Both describe a self-correcting system: Disturbance ---> Response ---> Restoration ---> Life Continues
Seen in this light, Step Ten functions as a form of spiritual homeostasis. The purpose is not the endless examination of internal storms, but the rapid restoration of equilibrium. It is the vital bridge between recovery as an event and recovery as a way of life.
Part Three: Having Your Cake and Eating It Too
Perhaps the long-running debate between faith and science asks the wrong question. For generations, observers have argued over whether Alcoholics Anonymous works because of God, psychology, community, or neurochemistry. Yet beneath those debates lies a simple, observable sequence:
Fear arises, resentment appears, or selfishness emerges. The alcoholic turns toward a Higher Power. The disturbance subsides, and balance returns. The experience is repeatable, and the effect is real.
At nearly the same historical moment, physiology was describing a twin process: a threat appears, the body responds, equilibrium is disturbed, corrective mechanisms engage, and balance returns. One system speaks the language of the spirit; the other speaks the language of physiology. Yet both describe the identical pattern of disturbance, response, and restoration.
The alcoholic need not decide whether God acts through biology, nor must the physiologist decide whether biology points toward God.
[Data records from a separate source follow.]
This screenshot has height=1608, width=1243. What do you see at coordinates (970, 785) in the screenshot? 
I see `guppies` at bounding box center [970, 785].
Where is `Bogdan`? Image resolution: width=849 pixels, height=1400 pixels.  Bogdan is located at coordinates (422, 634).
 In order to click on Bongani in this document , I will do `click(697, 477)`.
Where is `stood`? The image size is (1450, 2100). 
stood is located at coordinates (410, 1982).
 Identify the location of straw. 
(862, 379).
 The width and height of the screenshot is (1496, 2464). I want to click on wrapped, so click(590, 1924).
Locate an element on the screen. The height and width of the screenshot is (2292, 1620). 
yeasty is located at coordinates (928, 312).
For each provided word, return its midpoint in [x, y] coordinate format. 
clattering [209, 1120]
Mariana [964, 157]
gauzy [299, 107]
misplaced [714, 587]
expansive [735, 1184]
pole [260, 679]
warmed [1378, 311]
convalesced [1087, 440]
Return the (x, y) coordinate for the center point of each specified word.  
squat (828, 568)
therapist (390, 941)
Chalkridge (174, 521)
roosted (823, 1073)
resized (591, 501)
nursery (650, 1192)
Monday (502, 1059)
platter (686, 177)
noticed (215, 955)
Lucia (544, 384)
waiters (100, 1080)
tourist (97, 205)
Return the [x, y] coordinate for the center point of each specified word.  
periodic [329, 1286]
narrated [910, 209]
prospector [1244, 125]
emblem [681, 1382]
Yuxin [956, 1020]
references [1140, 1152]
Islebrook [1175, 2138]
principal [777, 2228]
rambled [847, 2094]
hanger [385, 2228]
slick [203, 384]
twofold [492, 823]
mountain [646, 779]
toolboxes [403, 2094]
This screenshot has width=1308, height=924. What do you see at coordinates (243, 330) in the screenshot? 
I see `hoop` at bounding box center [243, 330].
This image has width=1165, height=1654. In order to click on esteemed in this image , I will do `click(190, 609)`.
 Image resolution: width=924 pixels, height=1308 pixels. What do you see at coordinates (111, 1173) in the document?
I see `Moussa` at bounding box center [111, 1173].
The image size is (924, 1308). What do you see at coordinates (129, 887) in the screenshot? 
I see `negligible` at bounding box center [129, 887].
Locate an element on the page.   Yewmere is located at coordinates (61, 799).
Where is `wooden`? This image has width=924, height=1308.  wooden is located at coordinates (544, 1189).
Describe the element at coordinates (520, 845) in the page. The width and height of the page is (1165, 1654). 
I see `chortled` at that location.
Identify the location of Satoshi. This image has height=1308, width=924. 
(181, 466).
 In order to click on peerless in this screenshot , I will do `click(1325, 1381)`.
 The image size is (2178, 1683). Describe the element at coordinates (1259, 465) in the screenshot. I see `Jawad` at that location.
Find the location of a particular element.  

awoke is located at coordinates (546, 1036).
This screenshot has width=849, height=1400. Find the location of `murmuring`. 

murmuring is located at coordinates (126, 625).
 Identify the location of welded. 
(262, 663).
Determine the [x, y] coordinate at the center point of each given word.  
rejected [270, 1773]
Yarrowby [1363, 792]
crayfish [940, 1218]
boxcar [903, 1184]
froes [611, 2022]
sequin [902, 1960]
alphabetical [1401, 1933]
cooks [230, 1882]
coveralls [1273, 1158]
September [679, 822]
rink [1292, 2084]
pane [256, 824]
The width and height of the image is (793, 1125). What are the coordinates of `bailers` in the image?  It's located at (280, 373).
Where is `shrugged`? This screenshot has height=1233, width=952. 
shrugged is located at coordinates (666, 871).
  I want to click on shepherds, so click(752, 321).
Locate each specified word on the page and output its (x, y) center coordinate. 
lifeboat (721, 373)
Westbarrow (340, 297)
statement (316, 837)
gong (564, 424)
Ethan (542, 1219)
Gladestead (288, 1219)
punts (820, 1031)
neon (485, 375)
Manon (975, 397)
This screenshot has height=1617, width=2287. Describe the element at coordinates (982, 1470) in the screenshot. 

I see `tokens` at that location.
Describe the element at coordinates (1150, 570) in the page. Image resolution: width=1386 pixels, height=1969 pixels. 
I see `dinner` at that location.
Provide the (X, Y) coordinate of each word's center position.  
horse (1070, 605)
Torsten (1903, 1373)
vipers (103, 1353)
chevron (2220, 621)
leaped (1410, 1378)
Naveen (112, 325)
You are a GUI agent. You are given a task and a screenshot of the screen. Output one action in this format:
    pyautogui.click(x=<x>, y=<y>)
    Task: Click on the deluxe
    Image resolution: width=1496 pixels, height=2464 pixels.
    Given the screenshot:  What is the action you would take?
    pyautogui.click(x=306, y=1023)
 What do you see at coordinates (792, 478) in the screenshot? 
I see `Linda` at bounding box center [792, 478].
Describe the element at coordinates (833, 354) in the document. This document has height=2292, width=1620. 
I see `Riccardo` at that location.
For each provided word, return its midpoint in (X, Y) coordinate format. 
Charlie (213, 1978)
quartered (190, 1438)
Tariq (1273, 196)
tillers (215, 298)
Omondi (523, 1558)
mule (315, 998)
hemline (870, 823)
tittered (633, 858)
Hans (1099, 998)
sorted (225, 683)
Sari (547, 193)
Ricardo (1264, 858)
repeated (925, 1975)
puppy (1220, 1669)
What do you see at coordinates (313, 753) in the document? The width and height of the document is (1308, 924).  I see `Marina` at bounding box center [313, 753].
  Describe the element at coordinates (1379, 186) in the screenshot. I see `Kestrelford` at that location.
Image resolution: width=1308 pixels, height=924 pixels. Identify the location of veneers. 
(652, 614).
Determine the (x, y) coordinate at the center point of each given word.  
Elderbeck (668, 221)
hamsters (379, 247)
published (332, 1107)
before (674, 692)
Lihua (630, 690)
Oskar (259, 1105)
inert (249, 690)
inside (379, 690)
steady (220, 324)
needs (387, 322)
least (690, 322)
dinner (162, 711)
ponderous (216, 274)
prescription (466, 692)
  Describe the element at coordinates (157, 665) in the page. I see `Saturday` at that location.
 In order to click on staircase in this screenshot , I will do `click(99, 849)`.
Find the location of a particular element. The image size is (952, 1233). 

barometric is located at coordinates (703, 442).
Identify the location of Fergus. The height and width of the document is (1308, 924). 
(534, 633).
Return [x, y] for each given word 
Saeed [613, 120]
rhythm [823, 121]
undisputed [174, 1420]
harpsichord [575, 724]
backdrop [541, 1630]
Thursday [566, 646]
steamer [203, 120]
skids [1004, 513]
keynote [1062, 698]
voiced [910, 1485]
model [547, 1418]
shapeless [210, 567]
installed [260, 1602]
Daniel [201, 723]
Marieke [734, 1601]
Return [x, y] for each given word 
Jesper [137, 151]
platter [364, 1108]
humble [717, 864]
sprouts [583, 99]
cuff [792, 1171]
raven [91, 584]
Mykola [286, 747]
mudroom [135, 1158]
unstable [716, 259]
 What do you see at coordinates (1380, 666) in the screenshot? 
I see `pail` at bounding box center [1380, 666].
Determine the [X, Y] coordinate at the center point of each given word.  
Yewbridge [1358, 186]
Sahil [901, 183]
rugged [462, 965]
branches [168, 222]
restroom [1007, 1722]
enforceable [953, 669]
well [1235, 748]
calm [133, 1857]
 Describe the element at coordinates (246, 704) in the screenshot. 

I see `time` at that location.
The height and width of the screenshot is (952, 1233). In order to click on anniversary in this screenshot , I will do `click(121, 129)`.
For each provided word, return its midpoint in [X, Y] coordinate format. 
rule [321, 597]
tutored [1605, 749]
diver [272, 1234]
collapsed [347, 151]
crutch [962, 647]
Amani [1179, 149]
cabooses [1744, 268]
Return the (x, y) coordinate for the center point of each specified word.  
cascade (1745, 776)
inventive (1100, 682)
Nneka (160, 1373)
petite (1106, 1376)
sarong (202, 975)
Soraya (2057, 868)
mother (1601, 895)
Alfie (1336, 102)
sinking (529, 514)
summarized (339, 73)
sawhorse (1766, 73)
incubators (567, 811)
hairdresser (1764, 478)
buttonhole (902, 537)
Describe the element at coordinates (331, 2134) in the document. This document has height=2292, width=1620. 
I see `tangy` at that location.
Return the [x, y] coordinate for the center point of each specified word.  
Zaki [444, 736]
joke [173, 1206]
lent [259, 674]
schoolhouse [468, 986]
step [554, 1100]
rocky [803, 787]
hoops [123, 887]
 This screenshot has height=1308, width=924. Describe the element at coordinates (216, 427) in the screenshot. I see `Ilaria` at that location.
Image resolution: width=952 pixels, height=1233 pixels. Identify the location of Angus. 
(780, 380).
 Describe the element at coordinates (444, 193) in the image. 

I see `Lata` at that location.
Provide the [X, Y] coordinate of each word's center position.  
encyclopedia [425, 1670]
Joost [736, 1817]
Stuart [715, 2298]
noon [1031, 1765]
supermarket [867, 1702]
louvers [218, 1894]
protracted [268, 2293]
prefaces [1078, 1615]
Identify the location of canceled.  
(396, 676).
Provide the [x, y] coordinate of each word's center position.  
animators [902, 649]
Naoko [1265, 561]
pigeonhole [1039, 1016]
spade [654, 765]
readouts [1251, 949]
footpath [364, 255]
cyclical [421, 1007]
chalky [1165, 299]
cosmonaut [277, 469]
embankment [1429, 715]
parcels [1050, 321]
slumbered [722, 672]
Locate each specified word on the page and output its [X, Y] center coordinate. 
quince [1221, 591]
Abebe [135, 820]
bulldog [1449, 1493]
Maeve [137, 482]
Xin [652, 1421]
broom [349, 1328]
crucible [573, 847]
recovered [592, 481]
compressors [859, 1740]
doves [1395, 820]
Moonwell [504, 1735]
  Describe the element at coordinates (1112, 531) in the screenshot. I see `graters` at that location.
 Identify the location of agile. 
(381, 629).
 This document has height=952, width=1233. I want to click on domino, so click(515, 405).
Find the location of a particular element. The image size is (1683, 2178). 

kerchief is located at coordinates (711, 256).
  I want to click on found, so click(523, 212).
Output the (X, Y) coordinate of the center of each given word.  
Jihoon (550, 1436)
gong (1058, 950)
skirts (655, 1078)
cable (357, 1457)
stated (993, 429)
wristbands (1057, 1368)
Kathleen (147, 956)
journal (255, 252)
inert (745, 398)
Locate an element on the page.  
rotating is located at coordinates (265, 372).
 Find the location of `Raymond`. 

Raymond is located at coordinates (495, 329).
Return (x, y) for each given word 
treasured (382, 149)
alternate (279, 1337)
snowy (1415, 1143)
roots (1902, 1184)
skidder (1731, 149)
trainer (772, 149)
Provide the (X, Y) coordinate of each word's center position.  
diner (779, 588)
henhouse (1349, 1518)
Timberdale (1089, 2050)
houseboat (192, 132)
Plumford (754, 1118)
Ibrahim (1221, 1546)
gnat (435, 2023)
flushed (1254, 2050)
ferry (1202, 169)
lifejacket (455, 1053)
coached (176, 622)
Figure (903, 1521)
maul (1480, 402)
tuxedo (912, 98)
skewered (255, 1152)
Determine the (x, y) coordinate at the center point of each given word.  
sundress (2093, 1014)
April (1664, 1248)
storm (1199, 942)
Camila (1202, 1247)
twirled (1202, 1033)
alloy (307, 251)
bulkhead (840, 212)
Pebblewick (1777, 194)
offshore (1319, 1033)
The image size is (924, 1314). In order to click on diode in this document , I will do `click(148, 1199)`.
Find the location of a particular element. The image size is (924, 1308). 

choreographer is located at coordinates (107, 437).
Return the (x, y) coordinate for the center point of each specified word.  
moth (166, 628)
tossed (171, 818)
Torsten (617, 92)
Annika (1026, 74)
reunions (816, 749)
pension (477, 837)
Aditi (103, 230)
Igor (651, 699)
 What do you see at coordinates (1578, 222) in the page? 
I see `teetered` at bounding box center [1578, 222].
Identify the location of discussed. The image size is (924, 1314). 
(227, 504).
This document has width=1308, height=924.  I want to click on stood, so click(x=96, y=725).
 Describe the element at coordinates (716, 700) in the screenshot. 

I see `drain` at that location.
Those questions may never be settled, and fortunately, they do not have to be. The practical observation is enough.
Both systems suggest that health is not the absence of disturbance. Health is the ability to recover from disturbance.
This insight dissolves a false choice. Many assume they must choose between being fully human and being spiritually free. They believe they can either experience fear or experience serenity; feel life's disturbances or maintain neutrality—but never both.
Step Ten and the autonomic nervous system suggest otherwise. Neither system promises immunity from life. Both assume that disturbance will occur. The goal is not immunity; the goal is recovery. The healthy body experiences stress and returns to equilibrium; the healthy spirit experiences disturbance and returns to neutrality. The body does not fail because it responds to danger, and the spirit does not fail because it encounters fear. Failure occurs only when restoration ceases.
The miracle described on page 84 is not that the alcoholic never experiences another storm. The miracle is that he no longer lives there. He returns, again and again—just as the healthy body returns to homeostasis, and just as the healthy spirit returns to God.
And that is why the recovered alcoholic can, in a very real sense, have his cake and eat it too. He can participate fully in the human condition while remaining deeply rooted in the world of the Spirit. He can experience life’s storms without building a house in them. He can feel fear without becoming fear; feel anger without becoming anger; feel grief without becoming grief.
He can live fully—and then return home.